Por Luciana Moránmoran.luciana@diariouno.net.ar

Florencia Olguín (16) acompañaba a su madre al trabajo. La mujer, de 34 años, cuida de noche a una anciana a pocas cuadras de la plaza Independencia. A Florencia le dolía mucho la cintura, pero ambas pensaron que se debía al peso de la panza, que cargaba a dos bebés sietemesinos. Todavía no era la fecha de parto, sin embargo, la joven madre comenzó con contracciones.
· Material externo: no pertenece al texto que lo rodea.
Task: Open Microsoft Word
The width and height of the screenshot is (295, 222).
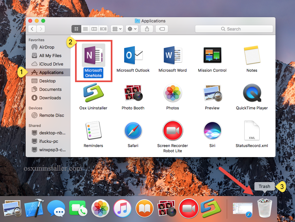Action: pyautogui.click(x=173, y=55)
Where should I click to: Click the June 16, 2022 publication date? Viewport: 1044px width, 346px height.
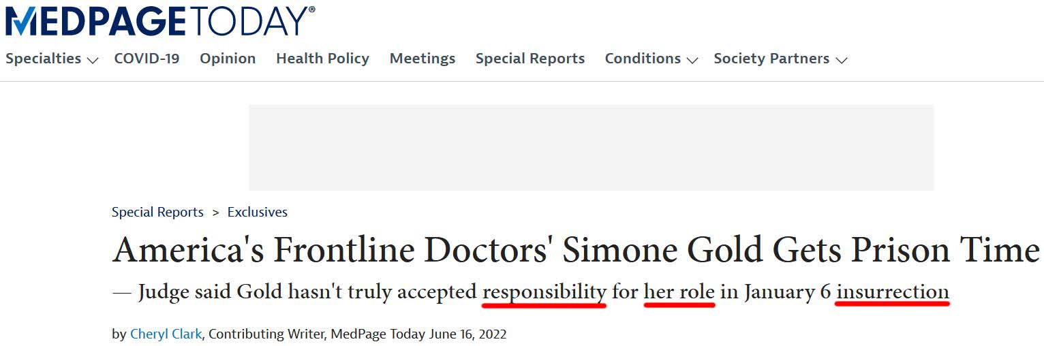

“‘Mamá, no doy más. Se me salió algo, no puedo caminar’, me dijo mi hija y vi que era la cabeza del bebé que ya estaba afuera. Entonces pedí ayuda y se acercó una señora de unos 40 o 50 años, que me dijo: ‘Mamita, vamos a tener que hacer este parto de a dos’. Nos echamos perfume en las manos y recibimos al primero, que ya tenía la cabeza prácticamente afuera. Después apareció un muchacho y nos prestó un cuchillo que tenía en el auto y atamos el cordón y lo cortamos. Ahí nomás vino el otro bebé, pero al revés, con los piecitos para adelante. Todavía no puedo agradecerle a la mujer que me ayudó, una mujer muy buena y amable. No le sé ni el nombre, pero sí me enteré que hoy (por ayer) pasó por el hospital para ver cómo estaba mi hija”, relató a UNO la corajuda abuela, Elizabeth Olmos. Los pequeños evolucionaban ayer favorablemente en Neonatología del hospital Notti, aunque aún no les han retirado el respirador. Se llaman Gastón y Tiago. Tienen una hermana mayor, Abigail, de un año y diez meses. Muy tranquila en la maternidad del hospital Luis Lagomaggiore, Florencia espera recibir hoy el alta médica para ir a ver a sus pequeños. Segunda de 5 hermanos, la joven madre no es la primera que da a luz mellizos en su familia. “Por parte de mis abuelos maternos casi todos tuvieron mellizos y ahora me tocó a mí”, dijo entre risas. Ella cuenta su historia con timidez y simpleza: “Esa noche sentí que me bajaba algo, mi mamá se fijó y era que ya estaba saliendo el bebé. Era chiquitito. Los dos son chiquititos (nacieron con poco más de 1,300 kilos cada uno). Yo estaba tranquila, aún en el banco de la plaza. No me dolió nada. Bueno... las contracciones nada más. Trataba de que todo saliera bien, lo más importante era que los bebés estuvieran bien”. Florencia no trabaja fuera de casa y por ahora abandonó sus estudios secundarios. Vive en Guaymallén con el papá de los mellizos, Jonathan Ríos (19).